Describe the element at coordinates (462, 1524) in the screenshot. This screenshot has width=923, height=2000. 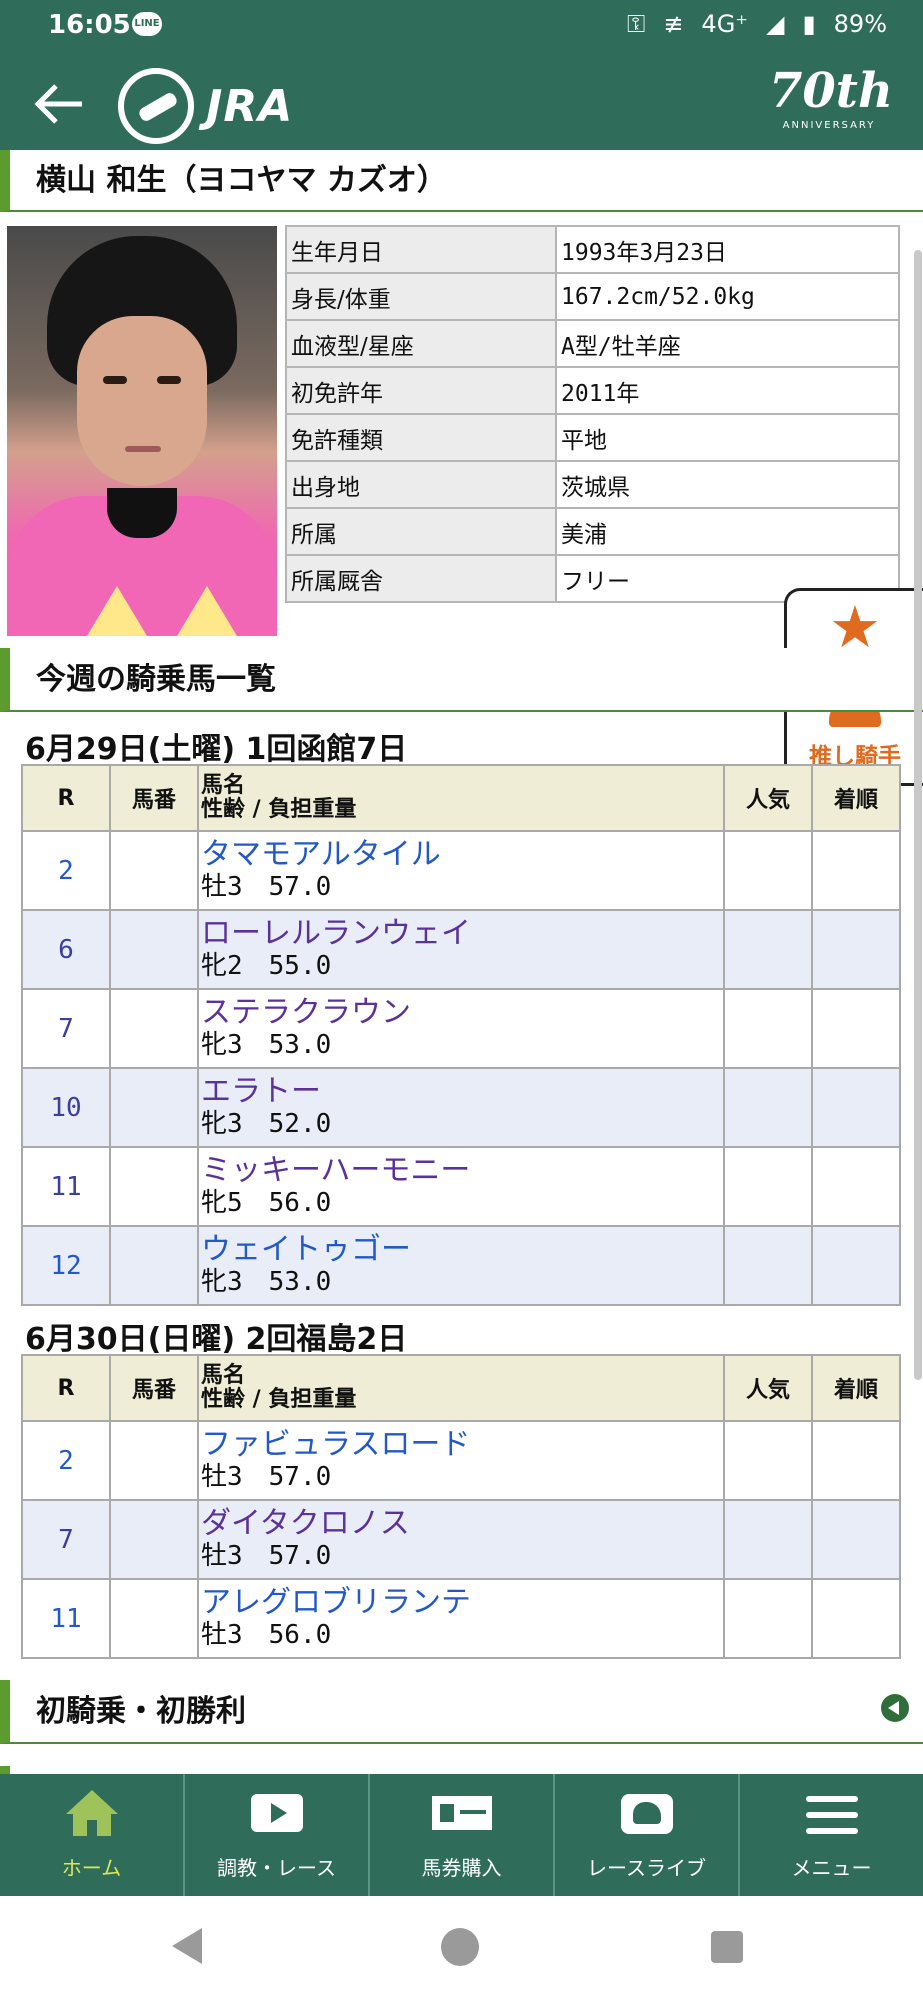
I see `horse-name-link: ダイタクロノス` at that location.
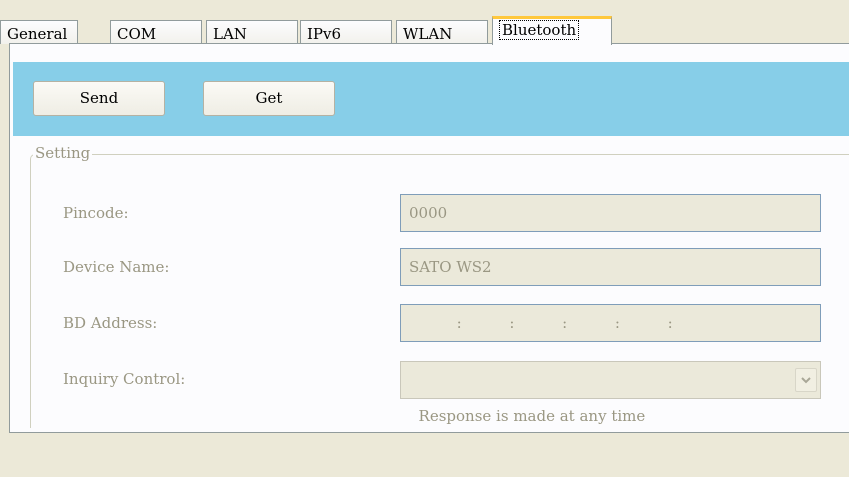 Image resolution: width=849 pixels, height=477 pixels. What do you see at coordinates (532, 416) in the screenshot?
I see `inquiry-control-value: Response is made at any time` at bounding box center [532, 416].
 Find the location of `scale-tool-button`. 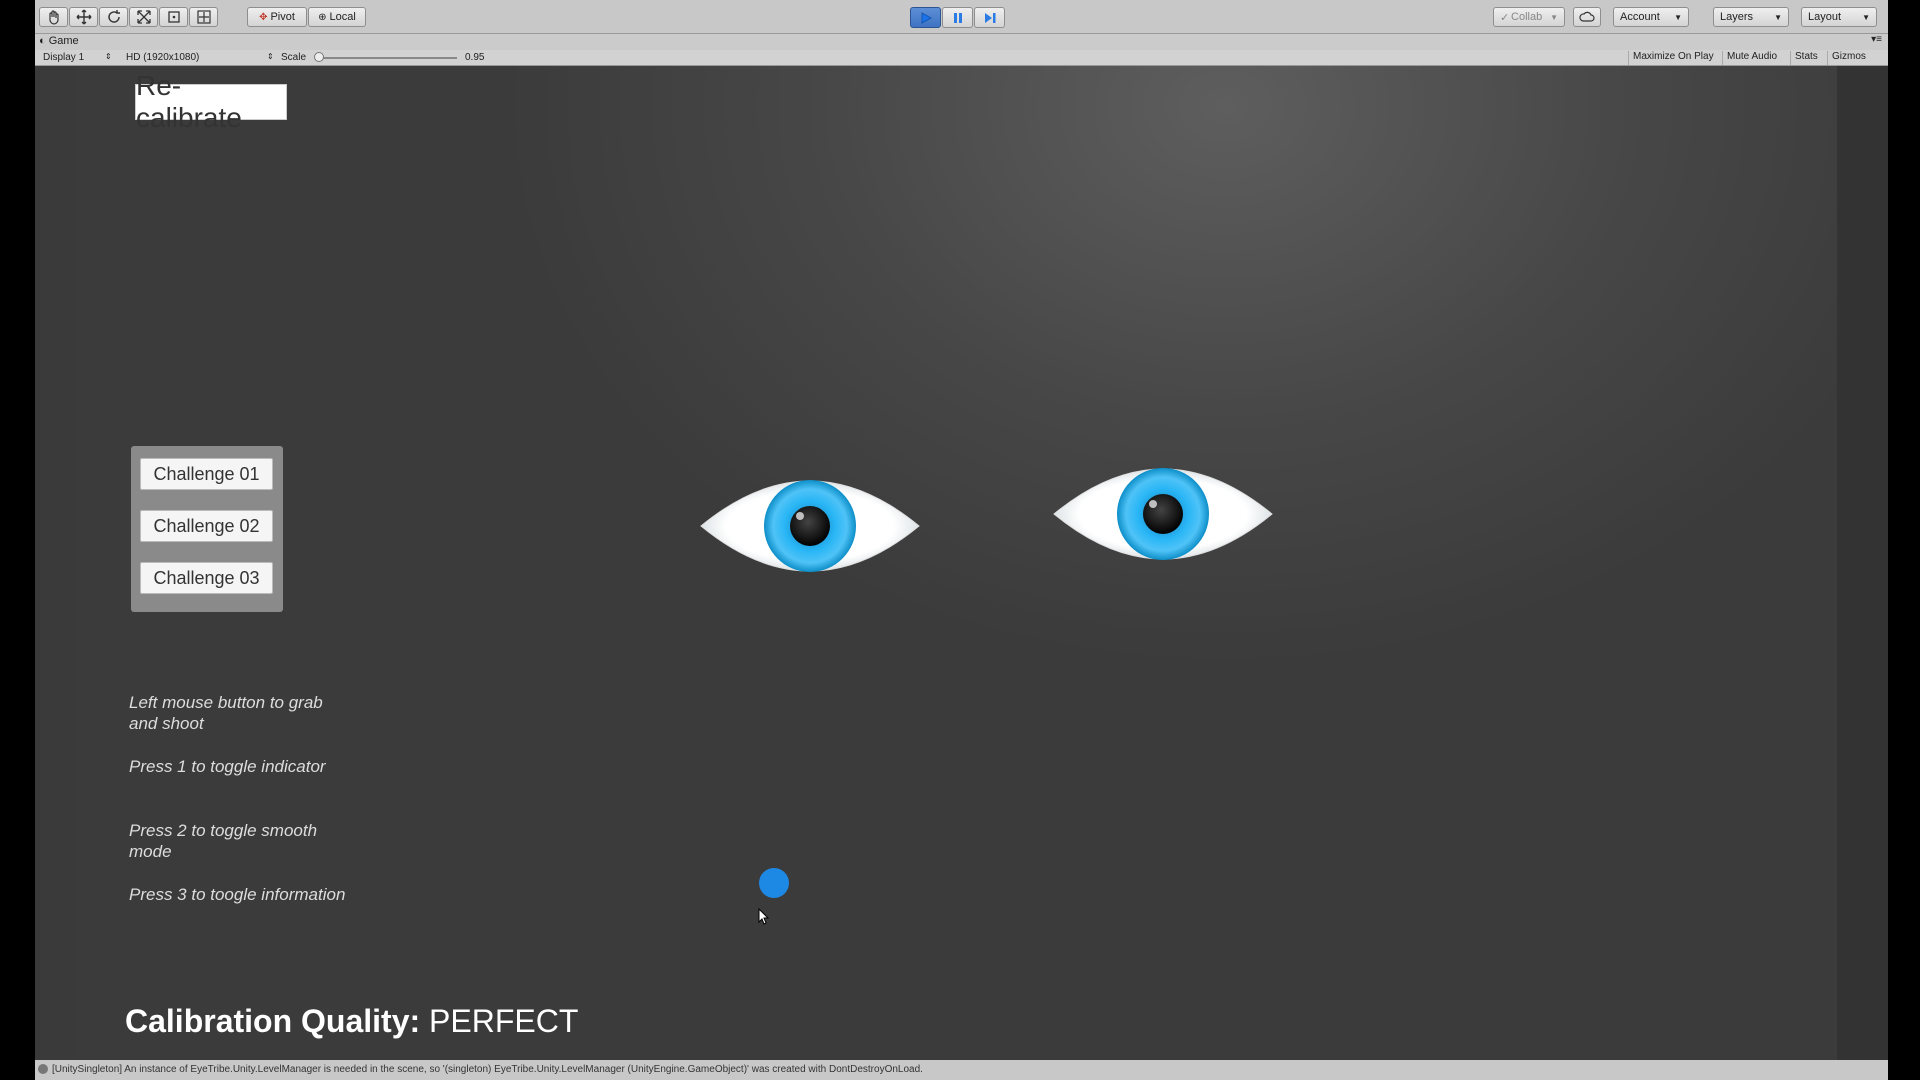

Task objective:
Reproduce the listing word for word from its first line through the line containing "Image resolution: width=849", including both of those lines. Leave out the pictures.

Your solution:
Describe the element at coordinates (462, 1524) in the screenshot. This screenshot has width=923, height=2000. 
I see `horse-name-link: ダイタクロノス` at that location.
 Image resolution: width=849 pixels, height=477 pixels. What do you see at coordinates (532, 416) in the screenshot?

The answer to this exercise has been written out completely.